ASSIGNED TASK — Go line by line through the data below and count those that hold "computer". Return only the number.

Stored items:
****

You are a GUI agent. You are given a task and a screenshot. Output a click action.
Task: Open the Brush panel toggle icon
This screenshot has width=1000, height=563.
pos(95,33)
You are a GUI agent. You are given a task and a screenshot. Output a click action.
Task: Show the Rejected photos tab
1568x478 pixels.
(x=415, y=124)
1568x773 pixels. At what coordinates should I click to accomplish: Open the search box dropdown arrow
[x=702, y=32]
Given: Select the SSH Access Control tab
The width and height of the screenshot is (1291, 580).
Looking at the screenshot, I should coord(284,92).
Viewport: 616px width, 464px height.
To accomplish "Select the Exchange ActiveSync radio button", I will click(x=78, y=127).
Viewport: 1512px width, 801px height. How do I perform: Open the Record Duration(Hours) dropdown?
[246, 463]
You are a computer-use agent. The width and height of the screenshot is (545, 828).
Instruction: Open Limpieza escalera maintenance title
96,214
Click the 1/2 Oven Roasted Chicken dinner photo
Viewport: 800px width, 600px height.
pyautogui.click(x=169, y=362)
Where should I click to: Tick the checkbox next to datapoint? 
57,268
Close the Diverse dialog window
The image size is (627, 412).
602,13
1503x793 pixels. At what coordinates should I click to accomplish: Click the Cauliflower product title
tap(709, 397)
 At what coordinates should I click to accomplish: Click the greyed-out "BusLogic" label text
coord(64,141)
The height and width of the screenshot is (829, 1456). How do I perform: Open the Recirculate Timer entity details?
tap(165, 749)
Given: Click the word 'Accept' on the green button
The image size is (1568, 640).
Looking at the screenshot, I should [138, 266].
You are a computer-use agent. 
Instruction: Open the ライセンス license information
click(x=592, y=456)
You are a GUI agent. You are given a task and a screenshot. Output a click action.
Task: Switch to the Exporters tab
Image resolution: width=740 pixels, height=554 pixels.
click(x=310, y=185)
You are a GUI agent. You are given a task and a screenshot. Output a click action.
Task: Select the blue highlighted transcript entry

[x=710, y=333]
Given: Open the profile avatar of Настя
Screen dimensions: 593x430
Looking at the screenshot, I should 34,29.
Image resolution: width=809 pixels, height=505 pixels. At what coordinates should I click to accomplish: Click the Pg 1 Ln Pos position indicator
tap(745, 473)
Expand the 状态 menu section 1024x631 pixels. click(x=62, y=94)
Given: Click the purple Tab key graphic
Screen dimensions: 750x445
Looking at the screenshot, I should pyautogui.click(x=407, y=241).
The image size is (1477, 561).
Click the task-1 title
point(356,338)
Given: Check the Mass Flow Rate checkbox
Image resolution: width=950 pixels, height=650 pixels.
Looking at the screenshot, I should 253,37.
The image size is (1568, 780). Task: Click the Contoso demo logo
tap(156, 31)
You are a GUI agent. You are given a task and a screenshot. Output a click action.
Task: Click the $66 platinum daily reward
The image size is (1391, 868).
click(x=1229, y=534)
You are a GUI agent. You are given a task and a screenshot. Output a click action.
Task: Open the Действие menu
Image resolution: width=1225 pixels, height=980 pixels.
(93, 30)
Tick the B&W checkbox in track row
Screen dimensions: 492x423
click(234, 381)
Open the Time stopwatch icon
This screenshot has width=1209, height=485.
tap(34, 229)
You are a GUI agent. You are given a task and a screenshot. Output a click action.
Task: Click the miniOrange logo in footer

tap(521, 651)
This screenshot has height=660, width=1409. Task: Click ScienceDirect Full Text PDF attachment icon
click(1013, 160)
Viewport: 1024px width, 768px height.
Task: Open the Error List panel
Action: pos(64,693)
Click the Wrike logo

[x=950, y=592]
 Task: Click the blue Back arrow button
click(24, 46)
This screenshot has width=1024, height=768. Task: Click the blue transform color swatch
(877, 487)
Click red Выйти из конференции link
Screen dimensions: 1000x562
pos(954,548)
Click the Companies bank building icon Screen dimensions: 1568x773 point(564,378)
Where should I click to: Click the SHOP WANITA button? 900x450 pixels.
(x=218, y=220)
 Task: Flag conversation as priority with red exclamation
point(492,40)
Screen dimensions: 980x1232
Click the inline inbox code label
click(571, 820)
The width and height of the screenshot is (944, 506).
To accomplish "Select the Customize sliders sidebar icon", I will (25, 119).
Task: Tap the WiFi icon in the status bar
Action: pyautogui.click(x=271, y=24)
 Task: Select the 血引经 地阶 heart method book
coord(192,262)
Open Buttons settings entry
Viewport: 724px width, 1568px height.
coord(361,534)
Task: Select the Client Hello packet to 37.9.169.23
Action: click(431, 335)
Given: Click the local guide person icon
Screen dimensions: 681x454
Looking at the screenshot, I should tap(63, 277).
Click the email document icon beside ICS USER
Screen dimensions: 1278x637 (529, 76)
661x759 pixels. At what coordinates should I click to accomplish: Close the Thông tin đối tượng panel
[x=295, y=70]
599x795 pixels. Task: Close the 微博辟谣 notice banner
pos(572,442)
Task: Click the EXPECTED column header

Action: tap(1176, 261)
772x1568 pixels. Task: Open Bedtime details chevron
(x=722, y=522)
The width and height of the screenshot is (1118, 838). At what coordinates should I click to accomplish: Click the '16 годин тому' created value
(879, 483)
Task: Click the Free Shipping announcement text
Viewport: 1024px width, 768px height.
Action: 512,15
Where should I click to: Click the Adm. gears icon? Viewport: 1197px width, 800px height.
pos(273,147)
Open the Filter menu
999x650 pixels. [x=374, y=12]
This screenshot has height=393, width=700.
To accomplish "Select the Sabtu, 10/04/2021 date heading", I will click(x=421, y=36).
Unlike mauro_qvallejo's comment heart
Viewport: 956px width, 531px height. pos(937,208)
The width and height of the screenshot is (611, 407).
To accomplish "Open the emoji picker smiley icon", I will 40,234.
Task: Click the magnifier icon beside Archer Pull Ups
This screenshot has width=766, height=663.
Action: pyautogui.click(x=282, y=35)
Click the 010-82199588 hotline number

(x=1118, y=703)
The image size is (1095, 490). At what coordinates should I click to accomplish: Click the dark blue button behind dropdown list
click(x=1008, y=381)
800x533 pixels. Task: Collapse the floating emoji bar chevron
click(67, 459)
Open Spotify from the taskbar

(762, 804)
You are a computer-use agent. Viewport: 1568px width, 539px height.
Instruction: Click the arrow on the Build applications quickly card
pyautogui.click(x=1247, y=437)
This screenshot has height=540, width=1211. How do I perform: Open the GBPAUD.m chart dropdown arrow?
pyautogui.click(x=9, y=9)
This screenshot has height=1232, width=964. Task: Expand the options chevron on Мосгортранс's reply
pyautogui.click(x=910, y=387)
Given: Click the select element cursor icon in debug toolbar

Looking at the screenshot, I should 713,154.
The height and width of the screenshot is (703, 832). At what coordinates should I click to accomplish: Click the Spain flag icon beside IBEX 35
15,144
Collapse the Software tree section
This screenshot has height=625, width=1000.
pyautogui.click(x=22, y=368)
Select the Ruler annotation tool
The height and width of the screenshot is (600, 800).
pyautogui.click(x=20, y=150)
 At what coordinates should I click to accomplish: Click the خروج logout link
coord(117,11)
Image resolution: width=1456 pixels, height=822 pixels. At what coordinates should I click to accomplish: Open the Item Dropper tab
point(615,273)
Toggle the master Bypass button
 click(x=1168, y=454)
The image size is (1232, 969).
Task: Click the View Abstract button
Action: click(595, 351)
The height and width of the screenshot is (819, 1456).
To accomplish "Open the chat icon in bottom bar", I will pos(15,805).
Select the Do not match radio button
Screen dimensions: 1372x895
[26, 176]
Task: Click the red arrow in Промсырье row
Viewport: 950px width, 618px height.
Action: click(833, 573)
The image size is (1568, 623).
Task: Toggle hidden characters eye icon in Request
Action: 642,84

****

WRITTEN SOLUTION — 3